Everything from the line containing "This screenshot has width=1262, height=668." through the final line of the entries must be repeated exactly, and only that, without pictures.
#### RECORD EXTRACTS ####
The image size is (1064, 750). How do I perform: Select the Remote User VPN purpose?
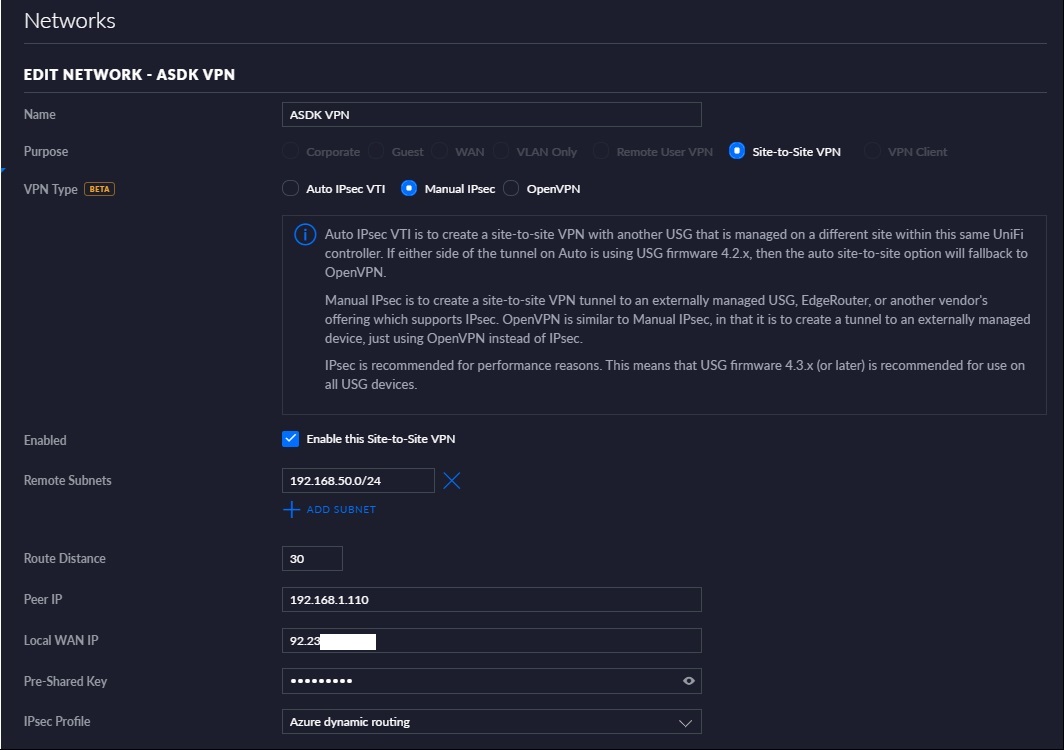(600, 152)
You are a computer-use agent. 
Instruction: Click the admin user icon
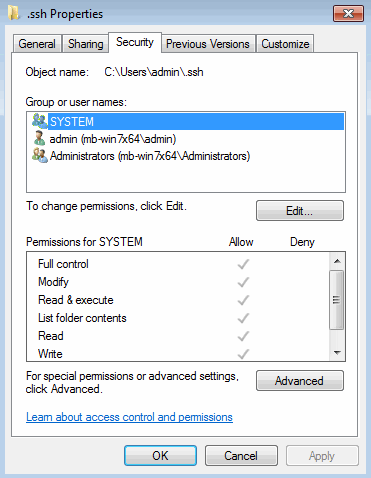click(x=40, y=138)
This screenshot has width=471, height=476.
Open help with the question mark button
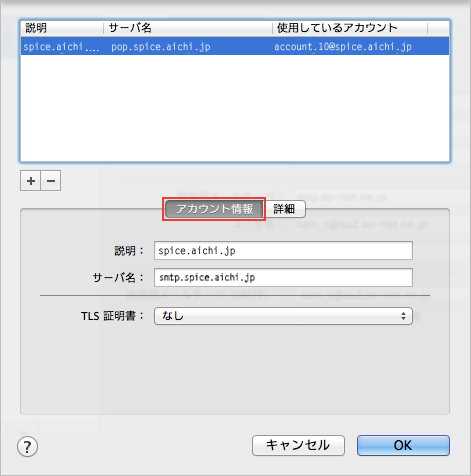27,446
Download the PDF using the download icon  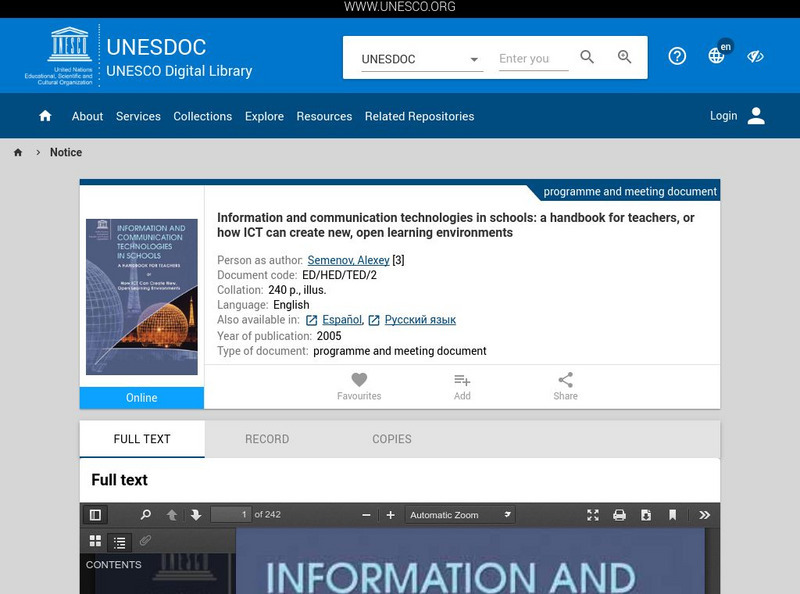click(646, 514)
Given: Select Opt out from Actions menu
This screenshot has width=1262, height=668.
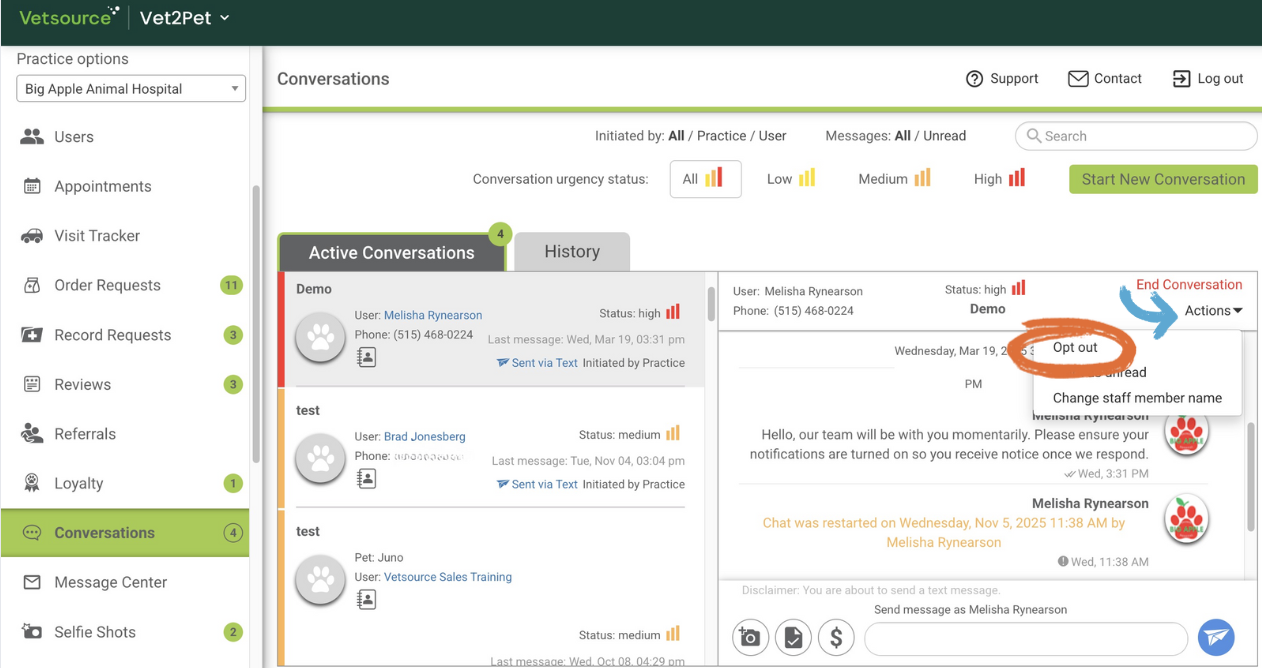Looking at the screenshot, I should coord(1075,347).
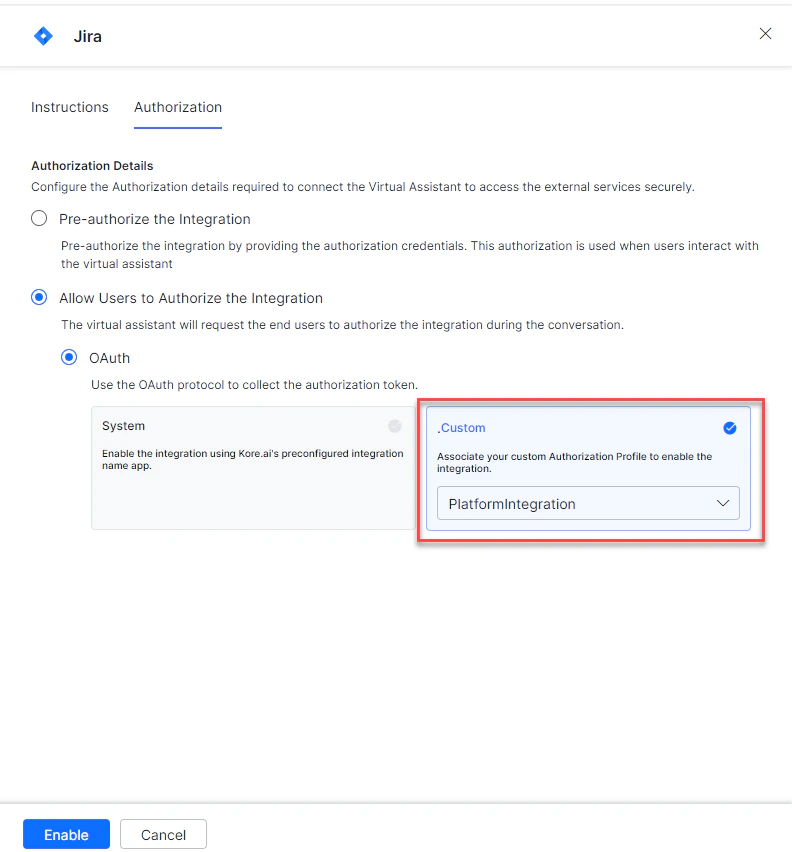Click the Enable button
The image size is (792, 852).
(x=66, y=834)
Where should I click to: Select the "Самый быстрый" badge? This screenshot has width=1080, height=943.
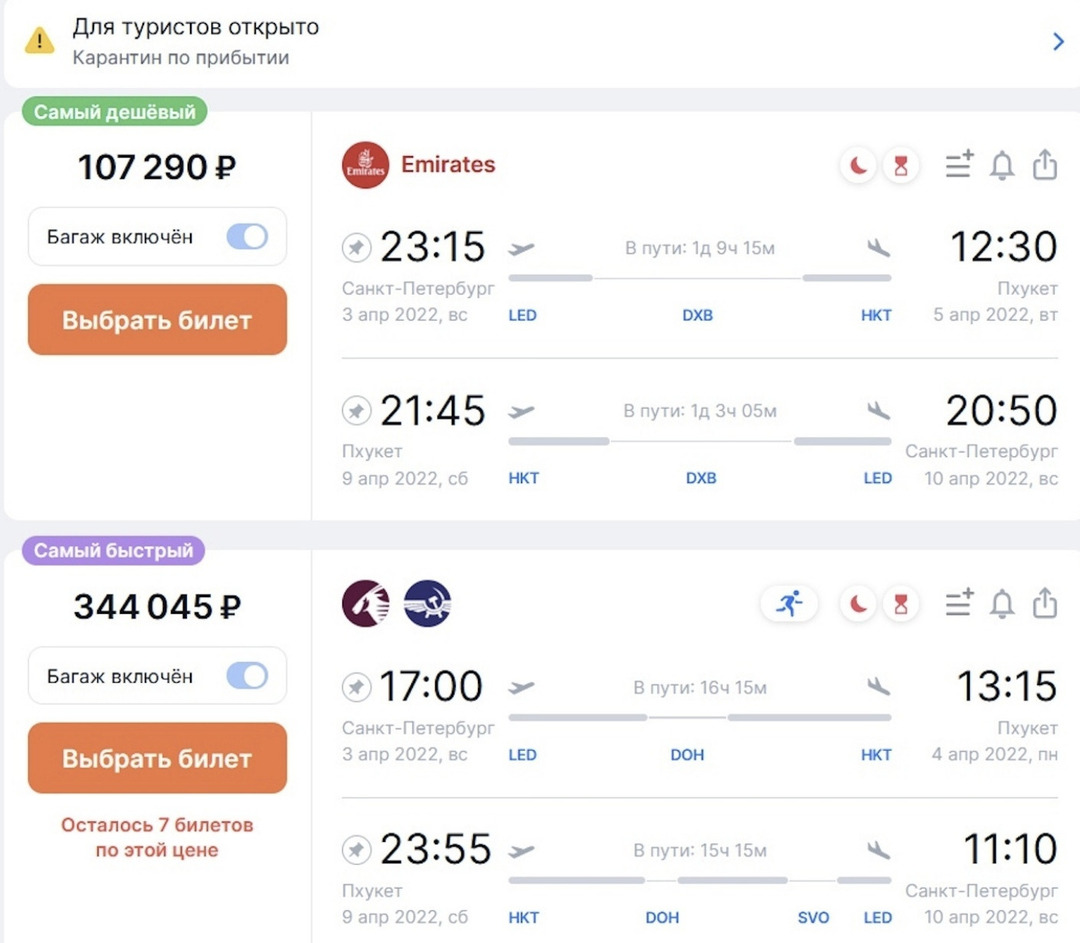pyautogui.click(x=114, y=550)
####
• [WRITTEN REPLY]
This screenshot has width=1262, height=668.
Looking at the screenshot, I should coord(1075,347).
Click the Enable button
The image size is (792, 852).
(x=66, y=834)
Where should I click to: Select the "Самый быстрый" badge? This screenshot has width=1080, height=943.
pyautogui.click(x=114, y=550)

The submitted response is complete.